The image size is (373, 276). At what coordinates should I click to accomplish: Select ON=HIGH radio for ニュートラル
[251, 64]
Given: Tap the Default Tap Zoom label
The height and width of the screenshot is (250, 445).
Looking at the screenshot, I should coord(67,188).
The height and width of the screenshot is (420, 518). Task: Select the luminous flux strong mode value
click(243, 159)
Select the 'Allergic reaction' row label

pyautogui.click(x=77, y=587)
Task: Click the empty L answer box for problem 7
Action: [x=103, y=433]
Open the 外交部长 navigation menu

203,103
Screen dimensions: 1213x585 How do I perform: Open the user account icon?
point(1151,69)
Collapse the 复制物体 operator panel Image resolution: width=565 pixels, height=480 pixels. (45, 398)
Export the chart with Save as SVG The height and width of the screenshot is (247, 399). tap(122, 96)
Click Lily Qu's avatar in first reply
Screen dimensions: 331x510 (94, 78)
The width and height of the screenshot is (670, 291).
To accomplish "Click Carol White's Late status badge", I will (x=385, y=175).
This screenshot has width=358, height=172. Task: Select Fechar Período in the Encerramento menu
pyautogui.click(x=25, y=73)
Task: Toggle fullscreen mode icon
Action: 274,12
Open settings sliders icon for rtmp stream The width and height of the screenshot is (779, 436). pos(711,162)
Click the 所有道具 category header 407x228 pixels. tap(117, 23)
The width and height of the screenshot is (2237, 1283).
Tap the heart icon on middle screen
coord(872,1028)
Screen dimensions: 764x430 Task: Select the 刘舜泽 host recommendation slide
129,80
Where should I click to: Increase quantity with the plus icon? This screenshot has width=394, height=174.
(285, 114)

____

» **What this task involves**
With the line containing "The width and height of the screenshot is (670, 291)." as the first and the final line of the records as the last, copy that span exactly and nothing more.

» **Answer area**
The width and height of the screenshot is (670, 291).
To accomplish "Click Carol White's Late status badge", I will (x=385, y=175).
This screenshot has width=358, height=172. Task: Select Fechar Período in the Encerramento menu
pyautogui.click(x=25, y=73)
Task: Toggle fullscreen mode icon
Action: 274,12
Open settings sliders icon for rtmp stream The width and height of the screenshot is (779, 436). pos(711,162)
Click the 所有道具 category header 407x228 pixels. tap(117, 23)
The width and height of the screenshot is (2237, 1283).
Tap the heart icon on middle screen
coord(872,1028)
Screen dimensions: 764x430 Task: Select the 刘舜泽 host recommendation slide
129,80
Where should I click to: Increase quantity with the plus icon? This screenshot has width=394, height=174.
(285, 114)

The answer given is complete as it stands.